ABOUT THIS TASK »
Take every line from the data that has the word "computer" in it.

RECORDS SHOWN section start

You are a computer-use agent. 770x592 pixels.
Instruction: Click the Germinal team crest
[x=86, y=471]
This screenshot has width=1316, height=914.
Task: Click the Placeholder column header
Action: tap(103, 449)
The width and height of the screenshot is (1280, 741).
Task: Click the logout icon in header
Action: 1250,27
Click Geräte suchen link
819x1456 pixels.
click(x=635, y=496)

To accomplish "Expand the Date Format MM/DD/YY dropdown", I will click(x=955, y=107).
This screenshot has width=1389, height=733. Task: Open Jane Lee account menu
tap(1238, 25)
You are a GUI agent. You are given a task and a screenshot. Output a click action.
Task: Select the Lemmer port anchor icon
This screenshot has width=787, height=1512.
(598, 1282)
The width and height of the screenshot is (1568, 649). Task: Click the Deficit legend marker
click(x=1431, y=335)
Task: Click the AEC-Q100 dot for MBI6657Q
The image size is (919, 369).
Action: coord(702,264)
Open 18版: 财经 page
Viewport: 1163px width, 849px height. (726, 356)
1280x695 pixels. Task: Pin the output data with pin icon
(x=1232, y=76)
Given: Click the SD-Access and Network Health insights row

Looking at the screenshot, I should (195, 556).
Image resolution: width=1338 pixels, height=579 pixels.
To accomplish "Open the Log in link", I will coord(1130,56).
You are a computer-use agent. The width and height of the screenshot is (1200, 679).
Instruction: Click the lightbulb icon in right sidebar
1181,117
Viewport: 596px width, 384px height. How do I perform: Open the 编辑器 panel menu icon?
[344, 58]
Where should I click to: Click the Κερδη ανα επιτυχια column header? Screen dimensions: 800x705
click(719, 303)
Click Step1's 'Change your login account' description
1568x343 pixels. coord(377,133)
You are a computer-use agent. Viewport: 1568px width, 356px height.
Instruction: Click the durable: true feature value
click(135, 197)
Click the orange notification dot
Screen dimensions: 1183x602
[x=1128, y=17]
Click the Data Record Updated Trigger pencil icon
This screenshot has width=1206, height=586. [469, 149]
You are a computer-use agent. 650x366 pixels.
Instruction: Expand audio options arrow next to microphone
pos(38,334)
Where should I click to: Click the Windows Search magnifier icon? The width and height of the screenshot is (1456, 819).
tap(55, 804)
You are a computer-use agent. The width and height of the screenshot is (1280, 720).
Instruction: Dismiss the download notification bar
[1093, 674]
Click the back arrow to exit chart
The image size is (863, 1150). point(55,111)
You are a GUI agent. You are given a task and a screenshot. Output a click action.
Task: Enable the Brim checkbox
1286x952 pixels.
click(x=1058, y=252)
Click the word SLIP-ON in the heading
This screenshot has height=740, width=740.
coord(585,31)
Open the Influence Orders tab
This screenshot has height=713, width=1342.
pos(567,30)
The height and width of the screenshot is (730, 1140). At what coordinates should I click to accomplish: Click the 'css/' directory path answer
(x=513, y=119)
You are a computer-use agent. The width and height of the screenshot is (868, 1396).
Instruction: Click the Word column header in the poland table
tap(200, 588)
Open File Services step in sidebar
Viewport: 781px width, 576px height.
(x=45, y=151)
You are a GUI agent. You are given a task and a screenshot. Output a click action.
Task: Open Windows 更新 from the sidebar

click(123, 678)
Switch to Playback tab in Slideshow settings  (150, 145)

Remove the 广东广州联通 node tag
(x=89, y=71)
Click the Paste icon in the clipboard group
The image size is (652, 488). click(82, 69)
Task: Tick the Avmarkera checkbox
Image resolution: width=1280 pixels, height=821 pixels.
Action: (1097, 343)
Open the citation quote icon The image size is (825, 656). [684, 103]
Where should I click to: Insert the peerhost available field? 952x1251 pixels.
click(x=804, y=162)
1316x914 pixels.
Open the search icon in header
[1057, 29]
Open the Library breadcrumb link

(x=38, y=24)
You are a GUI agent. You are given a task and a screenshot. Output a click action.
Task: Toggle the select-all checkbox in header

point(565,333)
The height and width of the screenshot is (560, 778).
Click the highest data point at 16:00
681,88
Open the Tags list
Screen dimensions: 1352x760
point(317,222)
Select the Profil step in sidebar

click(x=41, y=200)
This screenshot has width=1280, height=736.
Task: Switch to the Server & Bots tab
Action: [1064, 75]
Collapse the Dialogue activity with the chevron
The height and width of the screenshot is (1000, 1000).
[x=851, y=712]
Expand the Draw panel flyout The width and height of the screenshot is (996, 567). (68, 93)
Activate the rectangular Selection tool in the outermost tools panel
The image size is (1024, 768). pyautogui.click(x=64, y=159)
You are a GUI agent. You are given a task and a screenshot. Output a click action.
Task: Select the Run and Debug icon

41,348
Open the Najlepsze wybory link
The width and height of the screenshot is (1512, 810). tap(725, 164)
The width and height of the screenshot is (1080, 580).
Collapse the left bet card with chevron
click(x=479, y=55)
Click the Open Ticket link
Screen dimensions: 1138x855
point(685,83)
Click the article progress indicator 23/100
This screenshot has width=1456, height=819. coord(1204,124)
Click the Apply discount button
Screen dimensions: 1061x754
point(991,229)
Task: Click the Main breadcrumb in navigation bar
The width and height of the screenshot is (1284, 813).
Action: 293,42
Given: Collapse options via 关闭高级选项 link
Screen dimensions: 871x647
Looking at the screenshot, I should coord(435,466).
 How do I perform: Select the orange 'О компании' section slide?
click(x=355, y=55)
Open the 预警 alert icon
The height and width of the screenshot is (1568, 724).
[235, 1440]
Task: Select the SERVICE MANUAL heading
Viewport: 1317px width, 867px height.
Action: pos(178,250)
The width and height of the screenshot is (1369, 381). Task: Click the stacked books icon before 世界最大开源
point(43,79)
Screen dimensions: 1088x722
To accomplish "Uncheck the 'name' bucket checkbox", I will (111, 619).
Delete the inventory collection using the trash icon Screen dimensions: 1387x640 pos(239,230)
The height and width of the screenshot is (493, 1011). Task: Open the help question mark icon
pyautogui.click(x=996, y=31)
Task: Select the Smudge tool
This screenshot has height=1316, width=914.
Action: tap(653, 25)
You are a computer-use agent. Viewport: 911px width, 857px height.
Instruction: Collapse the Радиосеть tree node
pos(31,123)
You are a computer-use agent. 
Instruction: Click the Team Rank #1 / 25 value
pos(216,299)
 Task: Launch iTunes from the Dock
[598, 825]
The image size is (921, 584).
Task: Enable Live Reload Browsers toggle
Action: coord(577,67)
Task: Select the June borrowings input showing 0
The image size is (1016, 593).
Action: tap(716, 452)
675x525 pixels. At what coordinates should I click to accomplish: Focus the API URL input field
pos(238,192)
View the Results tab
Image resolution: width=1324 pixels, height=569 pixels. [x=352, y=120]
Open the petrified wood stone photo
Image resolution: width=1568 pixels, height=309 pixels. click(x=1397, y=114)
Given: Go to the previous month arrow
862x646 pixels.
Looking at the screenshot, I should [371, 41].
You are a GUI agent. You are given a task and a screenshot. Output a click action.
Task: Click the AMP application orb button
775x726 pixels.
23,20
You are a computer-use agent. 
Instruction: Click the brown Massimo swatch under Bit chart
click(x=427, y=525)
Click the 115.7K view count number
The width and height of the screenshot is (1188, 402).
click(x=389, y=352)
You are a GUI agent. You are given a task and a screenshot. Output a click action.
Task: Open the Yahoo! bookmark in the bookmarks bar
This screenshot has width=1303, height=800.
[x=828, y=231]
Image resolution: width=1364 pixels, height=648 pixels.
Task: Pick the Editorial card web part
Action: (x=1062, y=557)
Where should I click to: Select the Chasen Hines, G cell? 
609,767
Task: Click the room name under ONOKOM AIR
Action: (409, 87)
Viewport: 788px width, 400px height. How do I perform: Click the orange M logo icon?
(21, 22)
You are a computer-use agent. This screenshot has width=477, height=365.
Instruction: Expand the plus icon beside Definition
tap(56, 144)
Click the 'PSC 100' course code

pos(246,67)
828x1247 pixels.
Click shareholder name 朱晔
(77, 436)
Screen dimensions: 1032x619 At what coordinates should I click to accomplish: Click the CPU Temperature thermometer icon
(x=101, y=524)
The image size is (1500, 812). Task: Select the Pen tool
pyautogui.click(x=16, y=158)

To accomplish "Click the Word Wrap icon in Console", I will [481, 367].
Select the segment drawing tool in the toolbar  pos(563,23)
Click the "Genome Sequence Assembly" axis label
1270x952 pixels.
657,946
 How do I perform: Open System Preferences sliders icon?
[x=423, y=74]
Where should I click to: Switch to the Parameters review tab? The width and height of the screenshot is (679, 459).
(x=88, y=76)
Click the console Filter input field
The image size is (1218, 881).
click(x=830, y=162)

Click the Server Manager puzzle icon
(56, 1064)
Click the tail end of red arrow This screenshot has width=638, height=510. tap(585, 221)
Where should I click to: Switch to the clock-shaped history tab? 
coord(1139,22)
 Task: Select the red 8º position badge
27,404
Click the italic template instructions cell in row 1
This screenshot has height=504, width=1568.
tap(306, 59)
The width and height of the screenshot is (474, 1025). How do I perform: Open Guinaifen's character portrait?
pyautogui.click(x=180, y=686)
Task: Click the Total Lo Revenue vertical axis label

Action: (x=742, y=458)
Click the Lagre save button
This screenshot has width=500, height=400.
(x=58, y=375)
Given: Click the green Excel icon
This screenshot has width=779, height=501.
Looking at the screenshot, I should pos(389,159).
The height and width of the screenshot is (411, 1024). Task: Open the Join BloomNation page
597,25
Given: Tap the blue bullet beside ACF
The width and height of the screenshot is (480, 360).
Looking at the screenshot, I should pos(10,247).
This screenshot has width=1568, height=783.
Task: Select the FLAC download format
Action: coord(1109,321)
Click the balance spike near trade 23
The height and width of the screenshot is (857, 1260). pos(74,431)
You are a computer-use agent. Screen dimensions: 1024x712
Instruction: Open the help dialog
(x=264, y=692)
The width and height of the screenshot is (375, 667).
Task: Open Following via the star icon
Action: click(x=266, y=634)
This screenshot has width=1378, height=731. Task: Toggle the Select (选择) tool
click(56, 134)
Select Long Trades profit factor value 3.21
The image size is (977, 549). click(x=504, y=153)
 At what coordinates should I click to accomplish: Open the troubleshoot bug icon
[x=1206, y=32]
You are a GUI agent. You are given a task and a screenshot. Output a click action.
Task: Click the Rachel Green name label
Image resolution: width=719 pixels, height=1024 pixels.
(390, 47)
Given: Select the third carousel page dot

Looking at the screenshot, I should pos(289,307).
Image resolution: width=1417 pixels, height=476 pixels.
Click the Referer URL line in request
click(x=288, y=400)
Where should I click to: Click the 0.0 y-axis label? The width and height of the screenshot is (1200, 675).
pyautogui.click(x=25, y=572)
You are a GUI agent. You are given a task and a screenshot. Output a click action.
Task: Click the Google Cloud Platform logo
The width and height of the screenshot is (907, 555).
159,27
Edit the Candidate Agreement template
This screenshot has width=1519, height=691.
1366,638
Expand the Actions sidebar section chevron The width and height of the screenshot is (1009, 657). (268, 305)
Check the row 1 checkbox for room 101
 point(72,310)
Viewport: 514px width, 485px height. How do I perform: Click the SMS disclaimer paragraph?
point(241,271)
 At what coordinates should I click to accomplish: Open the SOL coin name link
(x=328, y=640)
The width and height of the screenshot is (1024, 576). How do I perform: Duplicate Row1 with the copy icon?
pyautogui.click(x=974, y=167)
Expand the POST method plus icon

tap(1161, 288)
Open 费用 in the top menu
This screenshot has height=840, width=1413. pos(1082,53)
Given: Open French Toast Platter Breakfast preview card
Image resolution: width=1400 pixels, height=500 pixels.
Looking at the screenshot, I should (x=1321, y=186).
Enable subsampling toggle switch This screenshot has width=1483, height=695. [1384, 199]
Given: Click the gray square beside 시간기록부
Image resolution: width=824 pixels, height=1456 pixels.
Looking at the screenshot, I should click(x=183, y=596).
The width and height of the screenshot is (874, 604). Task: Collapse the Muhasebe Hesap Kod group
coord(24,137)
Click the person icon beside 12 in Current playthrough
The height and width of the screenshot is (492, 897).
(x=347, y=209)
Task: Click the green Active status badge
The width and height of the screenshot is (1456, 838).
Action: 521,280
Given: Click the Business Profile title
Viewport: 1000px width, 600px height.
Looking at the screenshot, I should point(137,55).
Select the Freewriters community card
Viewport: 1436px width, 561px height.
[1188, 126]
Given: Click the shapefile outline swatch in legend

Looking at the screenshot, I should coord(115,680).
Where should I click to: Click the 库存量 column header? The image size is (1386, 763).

RECORDS SHOWN section end

EXERCISE ANSWER »
You are a computer-use agent. 770x592 pixels.
You are a computer-use agent. The width and height of the screenshot is (1200, 679).
You are a computer-use agent. Viewport: 1568px width, 356px height.
You are a computer-use agent. 650x366 pixels.
You are a computer-use agent. The width and height of the screenshot is (1280, 720).
You are a computer-use agent. The width and height of the screenshot is (868, 1396).
You are a computer-use agent. Viewport: 911px width, 857px height.
You are a computer-use agent. 
You are a computer-use agent. 
You are a computer-use agent. This screenshot has width=477, height=365.
You are a computer-use agent. Screen dimensions: 1024x712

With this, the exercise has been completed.